The LISA Pathfinder mission is an ESA-led effort to demonstrate technologies for a future gravitational wave observatory in space. NASA Goddard astrophysicist Ira Thorpe, a member of the team, discusses the mission and its spectacular results so far.
LISA Pathfinder, a mission led by the European Space Agency (ESA) with contributions from NASA, has successfully tested a key technology needed to build a space-based observatory for detecting gravitational waves. These tiny ripples in the fabric of space, predicted by Albert Einstein a century ago, were first seen last year by the ground-based Laser Interferometer Gravitational-Wave Observatory (LIGO).
Seismic, thermal, and other noise sources limit LIGO to higher-frequency gravitational waves around 100 cycles per second (hertz). But finding signals from more exotic events, such as mergers of supermassive black holes in colliding galaxies, requires the ability to see frequencies at 1 hertz or less, a sensitivity level only possible from space.
A space-based observatory would work by tracking test masses that move only under the influence of gravity. Each spacecraft would gently fly around its test masses without disturbing them, a process called drag-free flight.

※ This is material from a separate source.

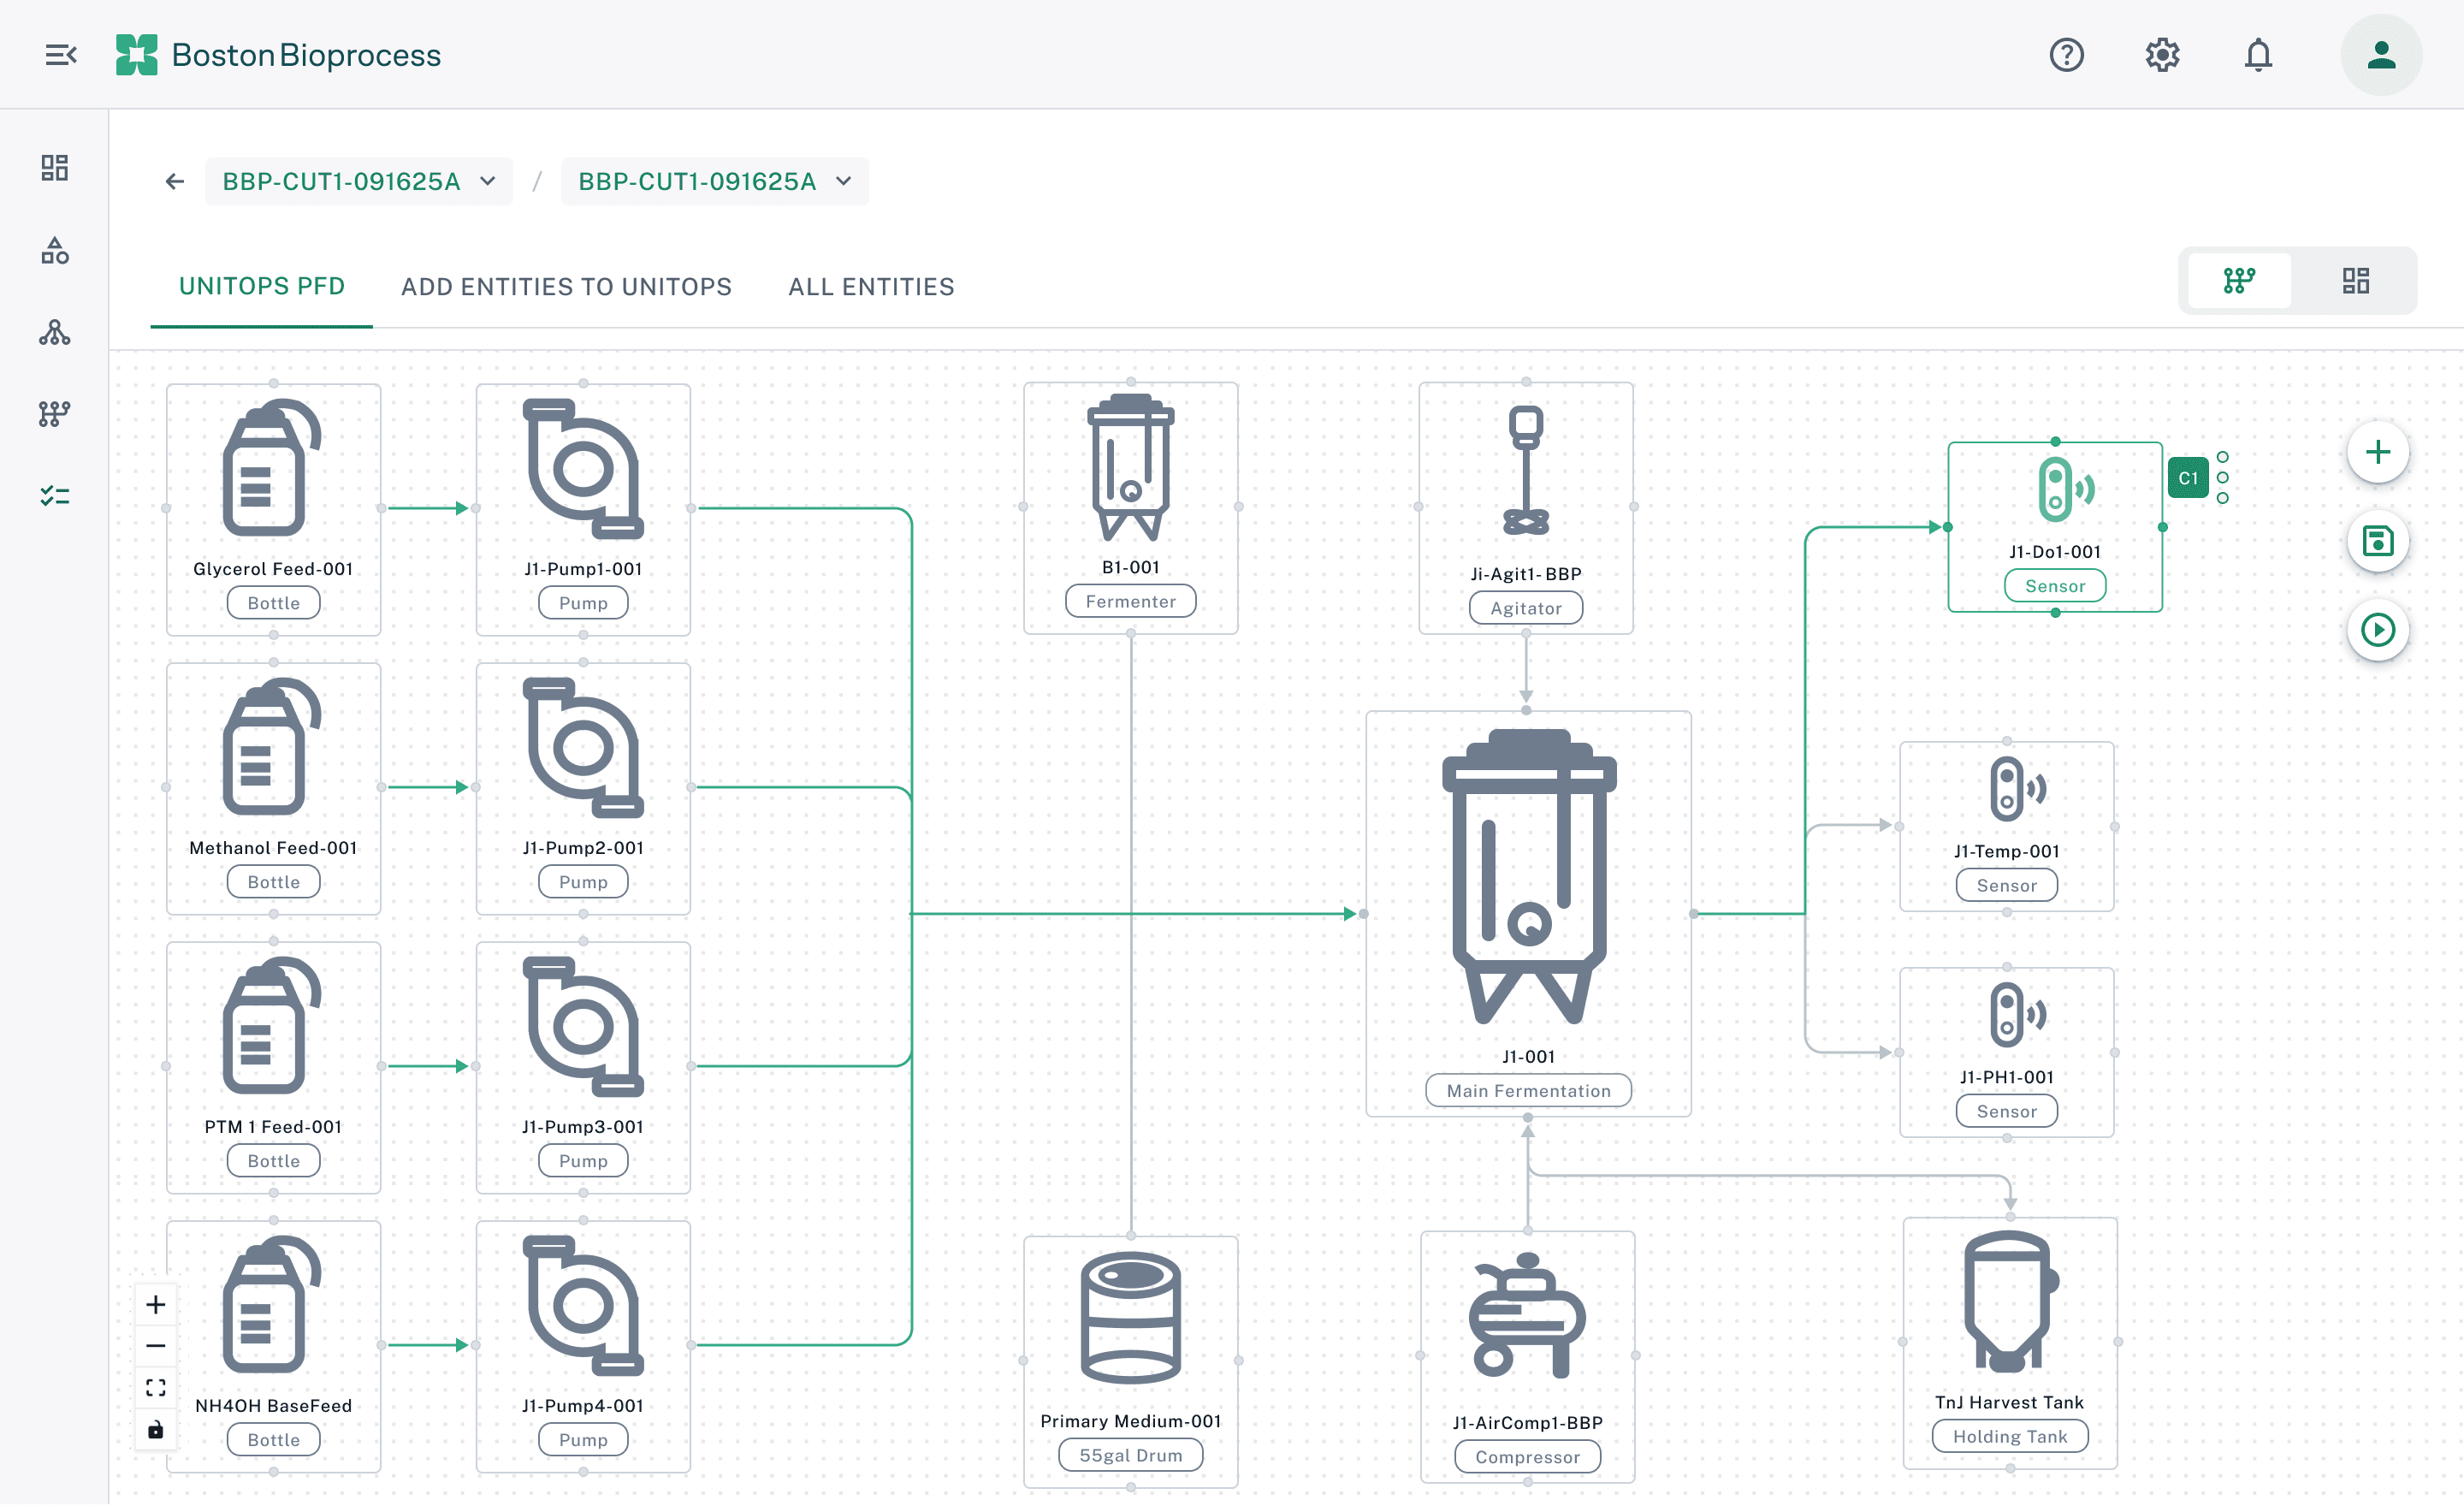Switch to flow diagram view toggle
Viewport: 2464px width, 1506px height.
[x=2238, y=281]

The primary goal of ESA's LISA Pathfinder mission is to test current technology by flying around an identical pair of 1.8-inch (46 millimeter) cubes made of a gold-platinum alloy, a material chosen for its high density and insensitivity to magnetic fields.
Scientists say the results are nothing short of astonishing. Non-gravitational forces on the cubes were reduced to levels far below the project's original requirements and approach the level of control needed for a full-scale observatory.
The test masses are housed in an experiment called the LISA Technology Package (LTP), which was built by a consortium of European national space agencies and ESA. The LTP uses a high-resolution laser interferometer to determine the positions of the test masses and relays the information to the spacecraft's Drag-Free and Attitude Control System, which then applies minute bursts from microthrusters. In this way, the spacecraft flies in formation with the cubes and isolates them from external forces. The results show that LISA Pathfinder reduced non-gravitational forces on the test masses to a level about 10,000 times smaller than drag-free control technologies used on previous science missions.
LISA Pathfinder also carries a NASA experiment called the ST-7 Disturbance Reduction System. Managed by NASA's Jet Propulsion Laboratory (JPL) in Pasadena, California, the experiment combines novel "electrospray" thrusters with drag-free control software provided by Goddard on a dedicated computer. The experiment, which will use information on the position of the test masses provided by the LTP to determine how to move the spacecraft, is expected to begin science operations in early July.
LISA Pathfinder was launched on Dec. 3, 2015, and began orbiting a point called Earth-sun L1, roughly 930,000 miles (1.5 million kilometers) from Earth in the sun's direction, in late January 2016. LISA stands for Laser Interferometer Space Antenna, a space-based gravitational wave observatory concept that has been studied in great detail by both NASA and ESA.
This plot shows the result of LISA Pathfinder's two-month experiment in drag-free flight, where the goal is to follow test masses as they fall through space affected only by gravity. LISA Pathfinder reduced non-gravitational forces on the test masses to a level five times better than the mission required and within 25 percent of the requirement for a future space-based gravitational wave detector. The cause of the spike around 0.07 hertz is still under investigation. The line labeled "noise model" represents a simple physical model of the measured performance. It consists of a flat component, dominant at low frequencies, arising from residual gas molecules around the test mass and a rising component, dominant at higher frequencies, representing the limits of the instrument's ability to sense the motion of the test masses. This model explains the vast majority of the observed behavior, providing confidence that such models can be used to extrapolate from LISA Pathfinder to a full-scale future observatory.